Where they break down in 2026
A WAF inspects traffic traveling to your server. However, scripts that read form fields, contact external domains, or harvest session data never cross over with what the WAF is looking for. A third-party analytics tag can start exfiltrating data and trigger no alerts because the behavior happens entirely on the client side.
AI-driven bots have exacerbated this issue. Modern bots can replicate human characteristics with enough precision to avoid most server-side detection. They can solve CAPTCHAs or simulate a human-like mouse movement, for instance. These detection methods are simply not enough for today’s security environment. As shown in the security firm cside’s 2026 web security report, legacy tool performance is lagging behind. WAFs and scanners missed the majority of client-side threats in controlled scenarios. These include script injection, data harvesting, and session manipulation. These are fundamental weaknesses in the infrastructure of legacy tools.
Repositioning for a new kind of security
The modern web page is a collage of many things. It’s assembled from dozens of third-party assets. These include scripts, tags, and pixels. These elements all have full access to the DOM. A typical e-commerce checkout page, for example, might load scripts from analytics platforms and A/B testing tools. Each of those scripts can read form fields and access cookies, whilst containing code that your company didn’t write. In practice, this means you cannot audit it in real time from the server side.
Magecart-style attacks are also enabled to go after these vulnerabilities. A Magecart can compromise a third-party vendor, which enables it to inject skimming code into a script. On the server side, the merchant’s WAF tells you that it’s business as usual. The server logs will agree. Meanwhile, the attack runs undetected until a cardholder reports fraud. At this point, your team has to play defense after the fact.
Session hijacking via the browser takes advantage of this as well. Malicious code reads session tokens from cookies or local storage, which are then sent to an external endpoint. This gives attackers authenticated access to user accounts. The server-side is unable to trigger any alerts, since the session itself comes back as valid.
Luckily, PCI DSS 4.0.1 recognized this. The standard now requires organizations to monitor and authorize all scripts executing on payment pages. It puts controls in place to detect unauthorized modifications, imposing requirements that cannot be met with a WAF alone.

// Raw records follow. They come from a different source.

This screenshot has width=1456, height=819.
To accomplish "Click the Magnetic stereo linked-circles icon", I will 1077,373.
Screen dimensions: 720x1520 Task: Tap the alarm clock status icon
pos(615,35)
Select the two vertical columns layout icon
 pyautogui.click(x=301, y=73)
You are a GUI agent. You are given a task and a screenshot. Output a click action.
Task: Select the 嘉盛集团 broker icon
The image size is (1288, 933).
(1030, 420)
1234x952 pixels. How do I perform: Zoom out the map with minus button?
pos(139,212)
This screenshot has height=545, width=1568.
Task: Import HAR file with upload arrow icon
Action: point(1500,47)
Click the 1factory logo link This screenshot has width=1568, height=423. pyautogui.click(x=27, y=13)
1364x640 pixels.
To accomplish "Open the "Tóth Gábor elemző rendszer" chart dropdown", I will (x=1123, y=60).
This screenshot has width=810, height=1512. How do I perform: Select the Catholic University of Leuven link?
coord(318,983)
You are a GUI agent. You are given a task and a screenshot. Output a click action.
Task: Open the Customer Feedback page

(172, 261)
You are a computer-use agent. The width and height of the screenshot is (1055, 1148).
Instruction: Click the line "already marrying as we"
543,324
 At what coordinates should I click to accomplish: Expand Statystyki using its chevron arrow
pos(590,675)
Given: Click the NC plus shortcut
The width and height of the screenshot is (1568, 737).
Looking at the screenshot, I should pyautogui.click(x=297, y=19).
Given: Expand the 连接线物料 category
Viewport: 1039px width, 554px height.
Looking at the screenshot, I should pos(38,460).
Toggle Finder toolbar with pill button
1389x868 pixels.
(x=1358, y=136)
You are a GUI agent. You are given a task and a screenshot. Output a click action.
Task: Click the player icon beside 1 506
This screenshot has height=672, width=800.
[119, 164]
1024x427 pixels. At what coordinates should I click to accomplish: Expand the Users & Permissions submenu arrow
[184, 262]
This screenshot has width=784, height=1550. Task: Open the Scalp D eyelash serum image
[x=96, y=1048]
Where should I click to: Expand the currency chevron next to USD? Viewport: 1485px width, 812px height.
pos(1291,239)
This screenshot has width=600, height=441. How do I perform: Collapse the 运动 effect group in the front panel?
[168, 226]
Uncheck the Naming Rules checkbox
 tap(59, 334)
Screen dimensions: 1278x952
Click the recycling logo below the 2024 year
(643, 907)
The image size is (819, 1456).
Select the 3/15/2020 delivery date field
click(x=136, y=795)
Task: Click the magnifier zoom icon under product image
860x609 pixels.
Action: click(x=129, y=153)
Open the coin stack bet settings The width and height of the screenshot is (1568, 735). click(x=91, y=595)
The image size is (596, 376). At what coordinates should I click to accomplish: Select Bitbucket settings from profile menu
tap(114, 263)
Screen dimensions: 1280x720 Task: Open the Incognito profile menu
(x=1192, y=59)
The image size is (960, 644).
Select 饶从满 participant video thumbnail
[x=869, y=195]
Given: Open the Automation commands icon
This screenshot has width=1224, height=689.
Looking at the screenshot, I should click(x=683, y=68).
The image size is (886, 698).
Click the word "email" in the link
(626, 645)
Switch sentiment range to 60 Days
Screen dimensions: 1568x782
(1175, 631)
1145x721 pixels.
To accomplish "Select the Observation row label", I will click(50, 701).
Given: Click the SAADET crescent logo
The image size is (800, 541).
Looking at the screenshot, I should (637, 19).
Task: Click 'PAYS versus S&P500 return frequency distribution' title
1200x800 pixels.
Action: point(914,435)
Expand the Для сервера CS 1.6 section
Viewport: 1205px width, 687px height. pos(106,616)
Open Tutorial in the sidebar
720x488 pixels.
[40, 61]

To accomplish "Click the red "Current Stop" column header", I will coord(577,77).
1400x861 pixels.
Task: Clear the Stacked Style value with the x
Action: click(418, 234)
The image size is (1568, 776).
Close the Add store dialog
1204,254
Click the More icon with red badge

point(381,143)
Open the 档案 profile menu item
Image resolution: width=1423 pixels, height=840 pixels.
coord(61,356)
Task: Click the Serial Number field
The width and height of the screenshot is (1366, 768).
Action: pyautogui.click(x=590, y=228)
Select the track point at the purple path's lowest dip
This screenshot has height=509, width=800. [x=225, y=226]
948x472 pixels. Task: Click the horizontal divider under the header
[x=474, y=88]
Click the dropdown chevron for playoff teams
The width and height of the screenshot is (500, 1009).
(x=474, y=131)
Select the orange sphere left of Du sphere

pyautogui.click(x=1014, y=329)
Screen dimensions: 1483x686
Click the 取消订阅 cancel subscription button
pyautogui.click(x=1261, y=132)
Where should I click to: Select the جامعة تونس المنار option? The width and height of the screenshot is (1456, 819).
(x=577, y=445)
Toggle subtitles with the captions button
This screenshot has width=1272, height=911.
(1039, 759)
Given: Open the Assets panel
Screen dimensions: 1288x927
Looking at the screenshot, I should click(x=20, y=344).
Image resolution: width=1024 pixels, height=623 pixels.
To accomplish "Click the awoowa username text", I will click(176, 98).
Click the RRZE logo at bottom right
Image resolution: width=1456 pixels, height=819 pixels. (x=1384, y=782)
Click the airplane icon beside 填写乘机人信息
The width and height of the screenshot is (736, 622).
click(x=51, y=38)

What should I replace a WAF with?
To meet PCI DSS 4.0.1, companies need tooling that operates on the client side.
Tools that monitor the browser can use a JavaScript execution environment to observe suspicious behavior as it occurs. They can detect a script that suddenly starts reading payment fields, or an outbound request to a domain that was not present yesterday.
Behavioral analytics builds a baseline for what third-party scripts do and alerts when there are disruptions in the behavior patterns. These signals would be invisible to server-side tools, but become detectable using behavioral analytics.
Keeping track of script inventory can also give insight into the scripts that are running on your pages. It sheds light on what permissions they have and what they are doing. That inventory is the bedrock for security controls and PCI DSS 4.0.1 compliance.
Lastly, fingerprinting in the browser can identify bots that impersonate human behavior. This includes rendering patterns, JavaScript engine characteristics, and interaction timing. Effective fingerprinting can, therefore, expose automation in ways that the server-side simply can’t.
For more in-depth analysis, cside’s guide to client-side security tools provides resources organized by category for evaluating client-side security tools. It also teaches you how to assess vendor claims against an actual threat scenario.
Make sure to audit your browser layer
Most organizations quite simply do not know what scripts are running on their pages today. If you want to be sure your organization is safe, your audit should begin here.
Start by pulling a complete script inventory from your production pages, the ones that are publicly visible and face the most risk of being attacked. Cross-reference what you’re running against what you authorized, making sure to identify every outbound network destination those scripts are contacting.
That exercise usually surfaces unauthorized scripts, stale tags from vendors you might not even be using, and supply chain exposure you had no idea about. It is also the first step toward PCI DSS 4.0.1 compliance if you handle payment data.
In short, legacy web security tools were built for a different internet. Organizations in 2026 are now responsible for more than just the server-side. To keep you and your customers safe, the client side simply cannot be ignored.